Mr Clelland objected to the manner in which the counsel assisting the commission, Jack Rush QC has questioned the fire chief.
Mr Clelland said the Royal Commission's purpose was not supposed to be to blame anyone but that the questioning of Mr Rees was inconsistent with that stated purpose.
The commission chairman Bernard Teague allowed the questioning to proceed.
Earlier today, Mr Rees told the hearing he believes the CFA met its obligations to warn the community on Black Saturday.
Mr Rees had previously admitted there were "system failures" that meant warnings to the public were less than ideal on February the 7th.
But this morning, Mr Rees said he believed the fire agencies had "tried their hardest" to meet their obligations to warn people.
Under questioning by Mr Clelland, the fire chief went further and said the fire agencies did more than try, they succeeded.

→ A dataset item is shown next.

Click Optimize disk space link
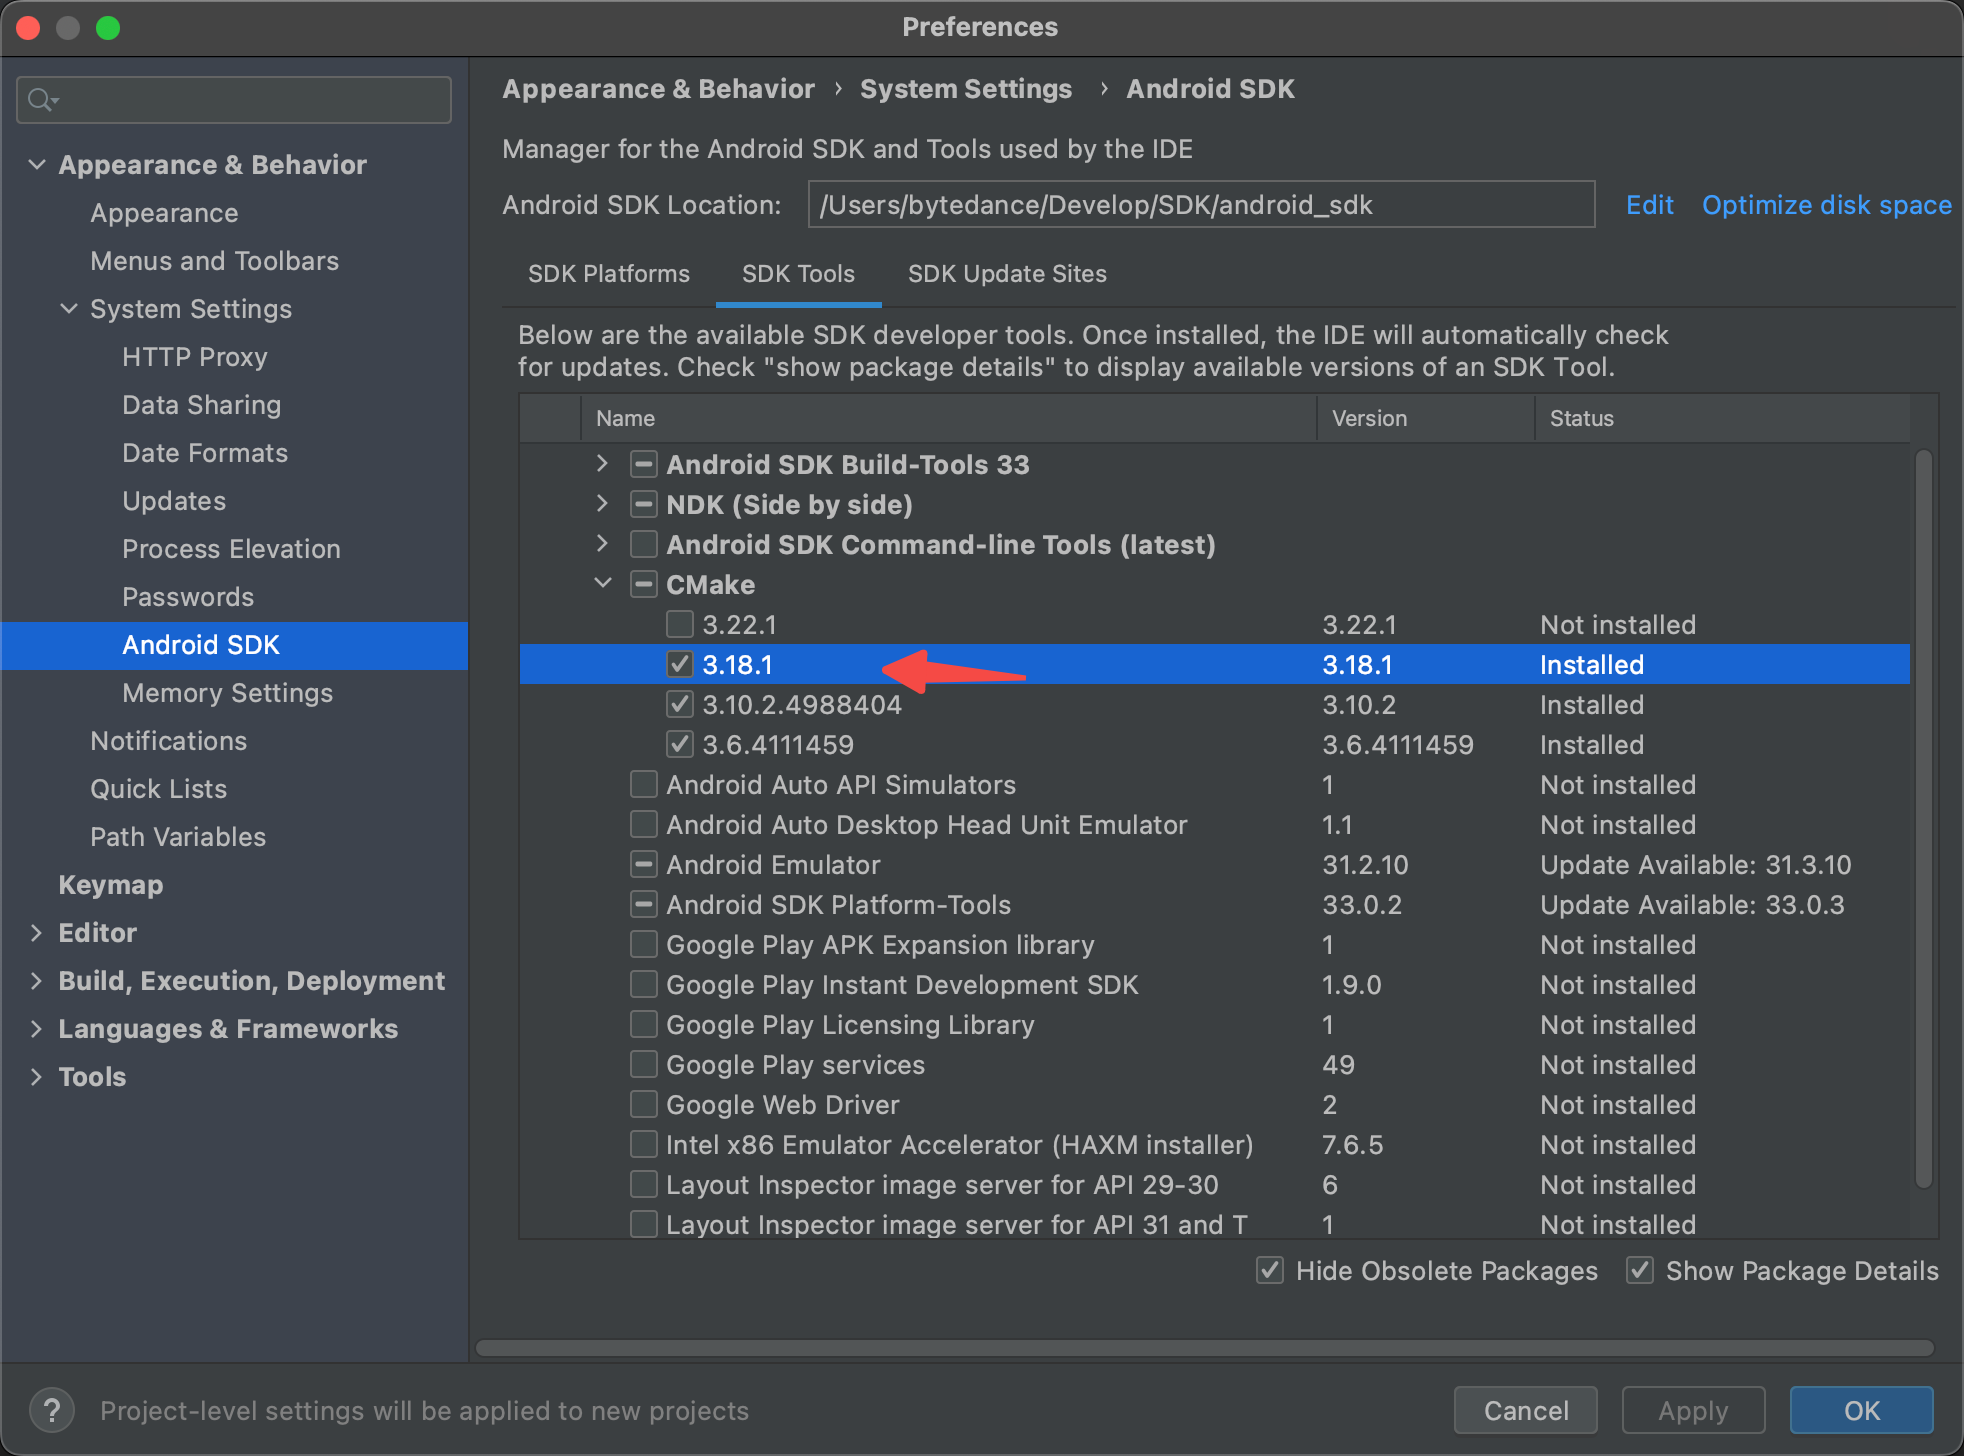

Mr Rees said he was the type of person who always tried to do better, but he did believe the fire agencies had successfully warned the community about all fires except the Kilmore East blaze.
The commission was told Black Saturday could have been a lot worse if it was not for the efforts of the CFA.
The CFA's legal team said fire agencies were successful in suppressing many of the bushfires.
Mr Rees said a fire that broke out at Upper Ferntree Gully at the base of the Dandenongs, for instance, could have been disastrous if firefighters had not managed to put it out.
The Black Saturday bushfires killed 173 people and left thousands more homeless.
The commission has three months to deliver its interim report.